Tuesday 6th September 2011 was a good example of such a day – with an added bonus. The first dive went out at 6am with five people enjoying a deep dive on the forereef at Firing Range. This site has a wide range of fish species, and as such is a popular choice for the ‘in water fish test’ – where volunteers demonstrate their knowledge of 30 species of fish prior to being approved to participate in reef survey dives.
“We saw 26 species of fish in just 20 minutes!”
After a hasty breakfast and dive briefing, the next dive left at 9am, again visiting the forereef for a second deep dive. The third dive went out at 11am, visiting a site not yet dived on this expedition; Rocky point, distinguished as being the only point where the barrier reef proper contacts the mainland shoreline of Ambergris Caye. This shallow backreef site is very close to the reef, but has an amazing diversity of fish life – we saw 26 species of fish in just 20 minutes!

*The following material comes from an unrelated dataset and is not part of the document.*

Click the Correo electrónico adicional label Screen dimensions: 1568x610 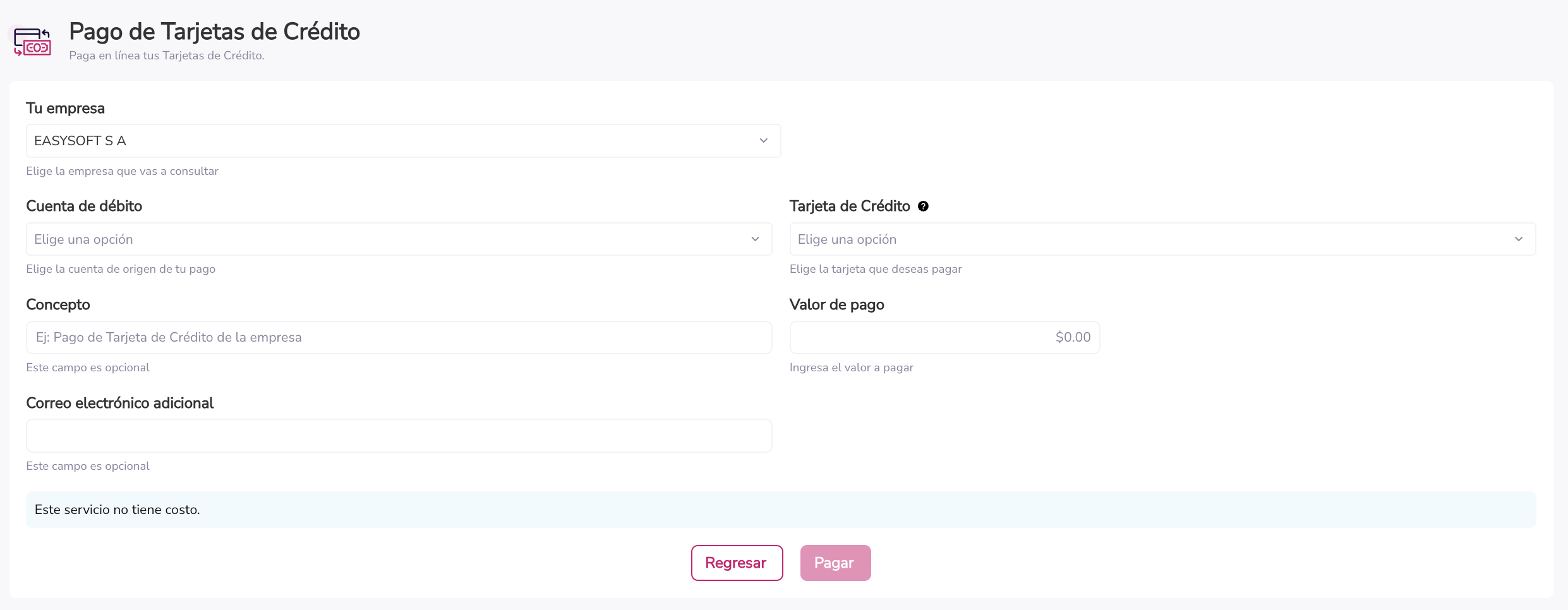pyautogui.click(x=120, y=403)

The close location to the reef means that the site can be affected by a lot of swell, but with so much to see it is definitely worth a visit.
The final dive of the day saw some diver training with field scientist Sarah, and volunteer Eva, both undertaking their Rescue Diver courses. In the shallow water back reef dive site of Barracuda Patch, dive manager Sam and I took the two candidates through some of the necessary skills of self rescue, surface rescue and ‘out of air’ scenarios underwater. The session finished with some search patterns, and for Sam and I to take a relaxing tow back to the boat… all in the name of diver development, of course!
Arriving back at BCDC, there was just enough time for some exercise before a lecture on coral from field scientist Jen. Some of us went for a swim in the shallow waters south of BCDC for 20 minutes, before running back along the beach in a bid to avoid the mosquitos that had gathered in force since the wind dropped previously. After getting a sweat on, there’s nothing better than a dip in Desi’s Jacuzzi – a sandy bottomed pool amongst the sea grass just off the end of the pier at BCDC that regularly reaches 40°C in the afternoon sun.
Whilst wallowing, BV volunteer Moon noticed a fin just off the shore – the family of dolphins that occasionally visits the waters off the camp beach. We have been lucky enough to see them on several occasions over the last few days and weeks, but this was the first time anyone had been in the water at the time they had been sighted. As I still had my mask with me from the swim, I was able to swim out to them, and was rewarded with a couple of minutes swimming with mother and calf – the first time I have ever been able to swim with dolphins. Out in the wild, off your own idyllic island, isn’t a bad place to do it!